◆ Task details ◆
Reproduce the records below word for word, starting with the line that contains "coordinates (508, 376)." and stopping after the line that contains "This screenshot has width=800, height=1718.".

◆ Records to process ◆
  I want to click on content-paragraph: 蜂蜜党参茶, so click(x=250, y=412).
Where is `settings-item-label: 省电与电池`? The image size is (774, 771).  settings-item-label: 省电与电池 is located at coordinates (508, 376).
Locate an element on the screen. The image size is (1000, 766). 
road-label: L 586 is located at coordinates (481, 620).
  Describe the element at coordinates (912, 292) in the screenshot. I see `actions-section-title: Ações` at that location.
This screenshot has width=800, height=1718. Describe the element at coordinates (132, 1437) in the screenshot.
* * *
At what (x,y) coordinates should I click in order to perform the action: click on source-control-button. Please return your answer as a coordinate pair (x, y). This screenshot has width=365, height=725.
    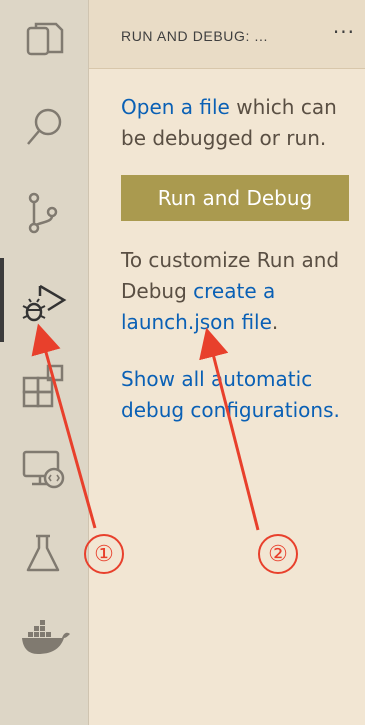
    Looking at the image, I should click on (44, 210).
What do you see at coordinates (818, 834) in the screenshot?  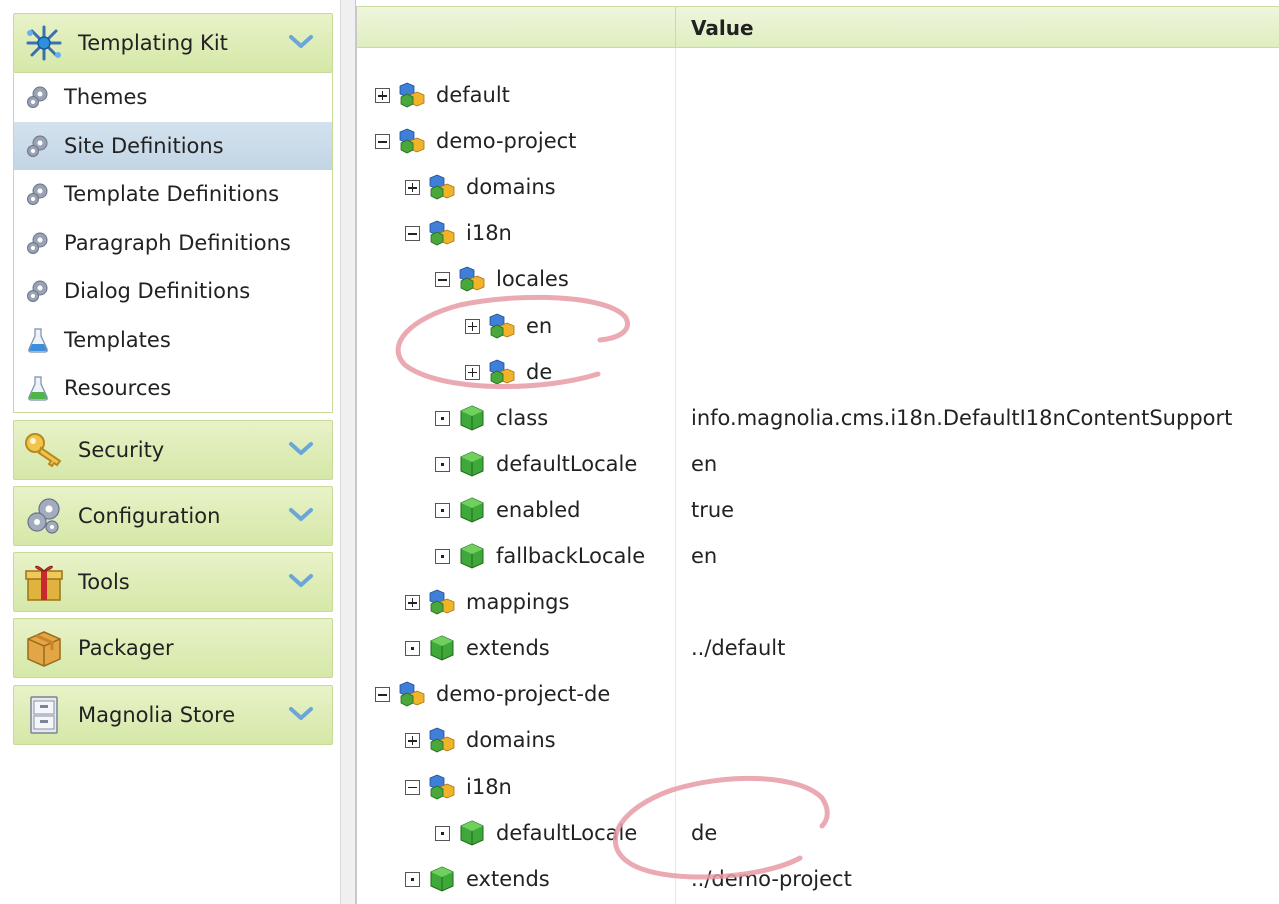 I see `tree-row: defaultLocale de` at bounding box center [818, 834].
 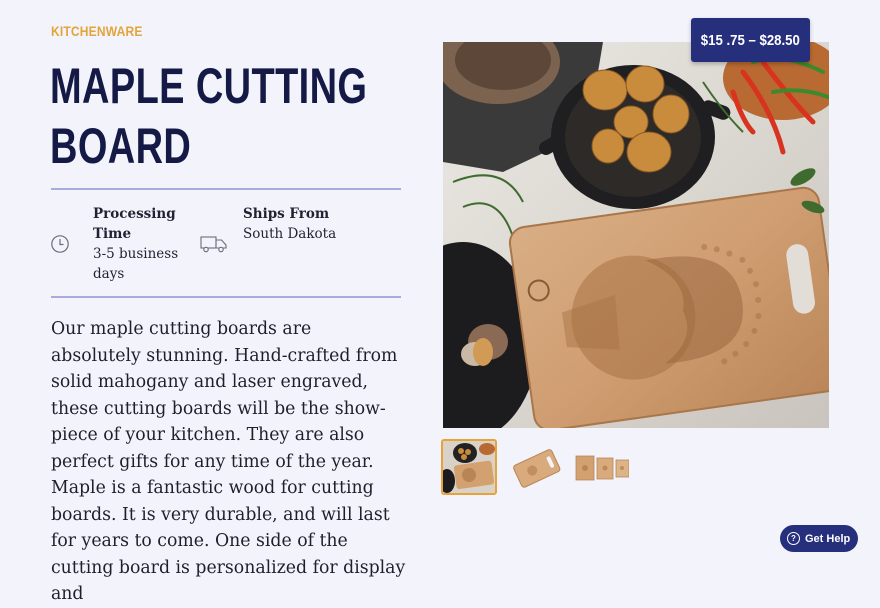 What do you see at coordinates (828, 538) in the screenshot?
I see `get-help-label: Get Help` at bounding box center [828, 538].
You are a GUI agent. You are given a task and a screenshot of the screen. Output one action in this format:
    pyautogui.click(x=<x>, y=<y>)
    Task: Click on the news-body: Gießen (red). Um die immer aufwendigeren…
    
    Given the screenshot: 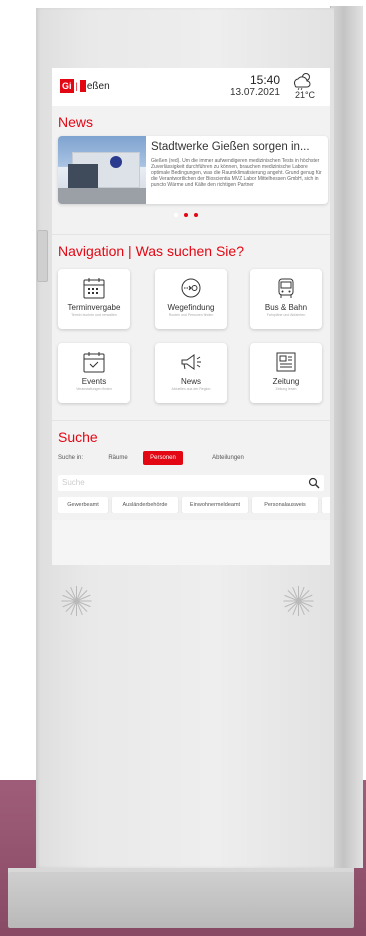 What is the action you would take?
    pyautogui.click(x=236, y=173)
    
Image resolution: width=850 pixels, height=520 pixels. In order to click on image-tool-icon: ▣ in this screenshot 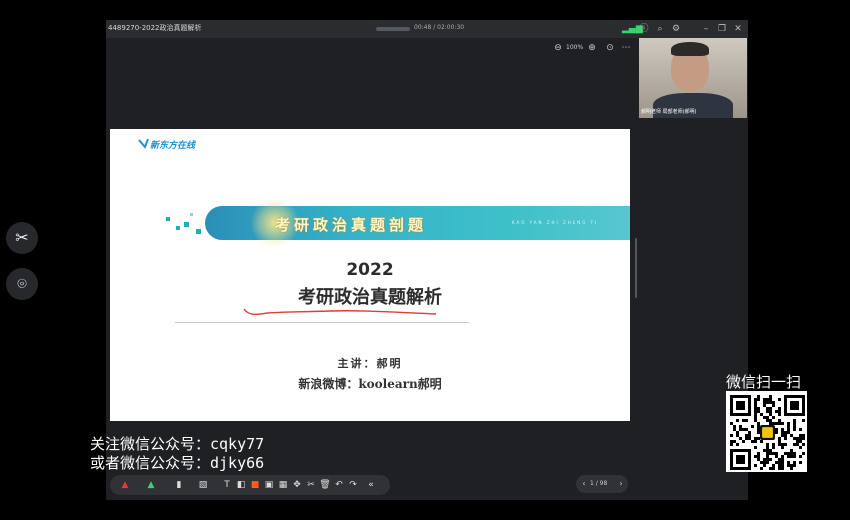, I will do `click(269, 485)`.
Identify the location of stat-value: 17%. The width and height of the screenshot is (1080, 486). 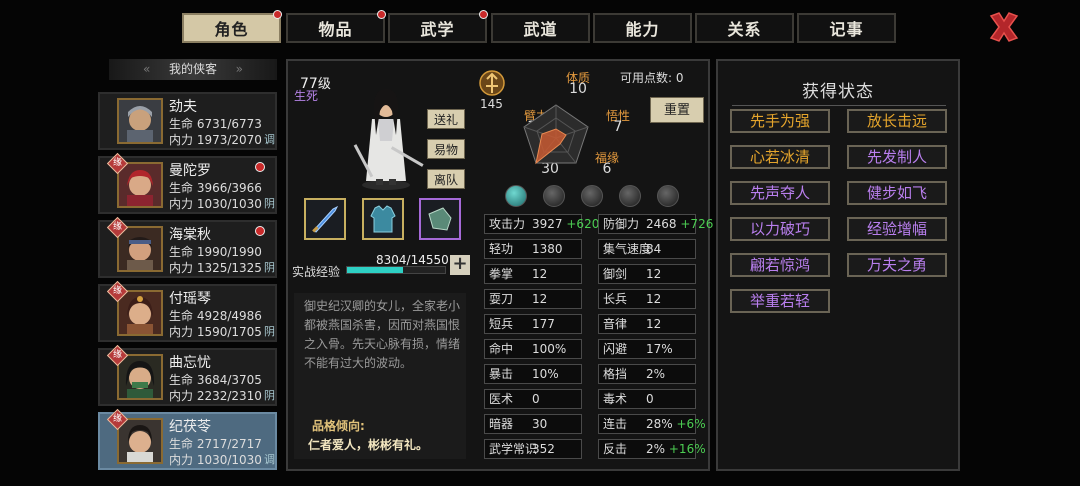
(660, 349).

◆ Response area ◆
Where is `settings-item-label: 省电与电池`? The image size is (774, 771).  settings-item-label: 省电与电池 is located at coordinates (508, 376).
Locate an element on the screen. The image size is (1000, 766). 
road-label: L 586 is located at coordinates (481, 620).
  Describe the element at coordinates (912, 292) in the screenshot. I see `actions-section-title: Ações` at that location.
This screenshot has width=800, height=1718. Describe the element at coordinates (132, 1437) in the screenshot.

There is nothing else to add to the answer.